Physical–mechanical evaluation of a microhybrid and a nanofilled composite light activated by quartz-halogen tungsten and light-emitting diode

Abstract

The aim of this study was to characterize organic and disperse phase of a microhybrid (Mh – Filtek Z250) and a nanofilled (Nf – Filtek Z350) dental composite and analyze the influence of two LCUs (QHT-quartz-halogen tungsten and LED – light-emitting diode) on its physical–mechanical properties (degree of conversion, polymerization shrinkage, Vickers hardness and diametral tensile strength). Surface morphology was studied by scanning electron microscopy. The disperse phase content was measured using thermogravimetric analysis (TGA) and the organic fractions were qualitatively analyzed by nuclear magnetic resonance spectroscopy.
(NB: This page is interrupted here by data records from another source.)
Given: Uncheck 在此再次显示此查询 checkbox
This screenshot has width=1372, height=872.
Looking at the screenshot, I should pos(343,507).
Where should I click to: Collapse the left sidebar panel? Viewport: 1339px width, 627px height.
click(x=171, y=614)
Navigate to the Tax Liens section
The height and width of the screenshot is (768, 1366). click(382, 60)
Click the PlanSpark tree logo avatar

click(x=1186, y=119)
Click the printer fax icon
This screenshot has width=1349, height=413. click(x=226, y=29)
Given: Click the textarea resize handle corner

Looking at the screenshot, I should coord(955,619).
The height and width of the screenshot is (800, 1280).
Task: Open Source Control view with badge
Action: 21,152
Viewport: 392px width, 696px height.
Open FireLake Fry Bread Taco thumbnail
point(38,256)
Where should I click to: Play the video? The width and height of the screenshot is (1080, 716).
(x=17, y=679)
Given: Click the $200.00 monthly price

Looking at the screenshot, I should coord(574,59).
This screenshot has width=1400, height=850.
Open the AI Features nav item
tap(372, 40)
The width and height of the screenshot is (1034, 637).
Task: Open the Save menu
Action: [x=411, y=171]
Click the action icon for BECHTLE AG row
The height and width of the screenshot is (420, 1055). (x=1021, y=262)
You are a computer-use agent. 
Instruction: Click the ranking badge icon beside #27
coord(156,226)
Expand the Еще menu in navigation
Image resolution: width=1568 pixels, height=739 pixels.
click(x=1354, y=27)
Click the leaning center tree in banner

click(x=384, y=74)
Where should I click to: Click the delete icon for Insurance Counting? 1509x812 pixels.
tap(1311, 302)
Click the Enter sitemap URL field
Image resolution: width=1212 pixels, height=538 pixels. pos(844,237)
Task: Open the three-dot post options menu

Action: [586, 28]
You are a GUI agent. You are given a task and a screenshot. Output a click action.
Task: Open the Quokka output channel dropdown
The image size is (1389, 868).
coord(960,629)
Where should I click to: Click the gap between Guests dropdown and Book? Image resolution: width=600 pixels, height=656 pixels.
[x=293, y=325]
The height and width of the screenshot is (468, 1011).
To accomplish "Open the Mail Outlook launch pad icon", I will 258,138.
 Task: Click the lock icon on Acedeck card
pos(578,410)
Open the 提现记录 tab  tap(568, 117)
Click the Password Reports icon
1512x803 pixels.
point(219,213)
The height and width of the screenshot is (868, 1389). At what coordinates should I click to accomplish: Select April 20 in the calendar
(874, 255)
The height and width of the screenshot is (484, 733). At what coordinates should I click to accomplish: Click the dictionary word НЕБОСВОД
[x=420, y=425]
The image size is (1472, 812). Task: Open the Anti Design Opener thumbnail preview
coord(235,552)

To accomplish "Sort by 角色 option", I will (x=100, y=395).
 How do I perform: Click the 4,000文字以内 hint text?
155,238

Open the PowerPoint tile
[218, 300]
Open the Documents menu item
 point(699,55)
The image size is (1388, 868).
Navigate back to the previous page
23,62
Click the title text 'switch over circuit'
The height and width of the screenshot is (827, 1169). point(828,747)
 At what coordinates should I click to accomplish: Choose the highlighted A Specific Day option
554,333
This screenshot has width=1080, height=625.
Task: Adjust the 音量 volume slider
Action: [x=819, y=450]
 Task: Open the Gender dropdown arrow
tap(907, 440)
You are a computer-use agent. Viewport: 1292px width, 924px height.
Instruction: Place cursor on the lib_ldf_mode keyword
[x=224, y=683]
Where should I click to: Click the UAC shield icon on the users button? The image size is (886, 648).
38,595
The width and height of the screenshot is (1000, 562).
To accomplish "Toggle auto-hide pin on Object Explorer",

Physical–mechanical properties were analyzed varying dental composite and LCU: Mh-QHT, Nf-QHT, Mh-LED and Nf-LED. The degree of conversion was evaluated using Raman spectrophotometry and polymerization shrinkage was measured by water picnometry. Mechanical behavior was analyzed by Vickers microhardness and diametral tensile testing. Scanning electron microscopy analysis showed similar microstructure of the materials mainly composed with different-sized particles dispersed within methacrylate matrix. Thermogravimetric analysis shows 80.13% of inorganic fraction for microhybrid composite and 75.29% for nanofilled. Nuclear magnetic resonance analysis showed similar organic structure for composites and did not show the presence of the monomer TEGDMA. Different light sources did not influence the tested properties, but considering different composites, nanofilled showed the highest degree of conversion (Gr 2:77%, Gr 4: 79.4%). The study shows that when the optimum radiant exposure (24 J/cm2) was used for polymerization of composites, regardless of the polymerization source, the properties of these resin materials showed satisfactory and similar results in relation to the conversion of polymers, polymerization shrinkage and mechanical behavior.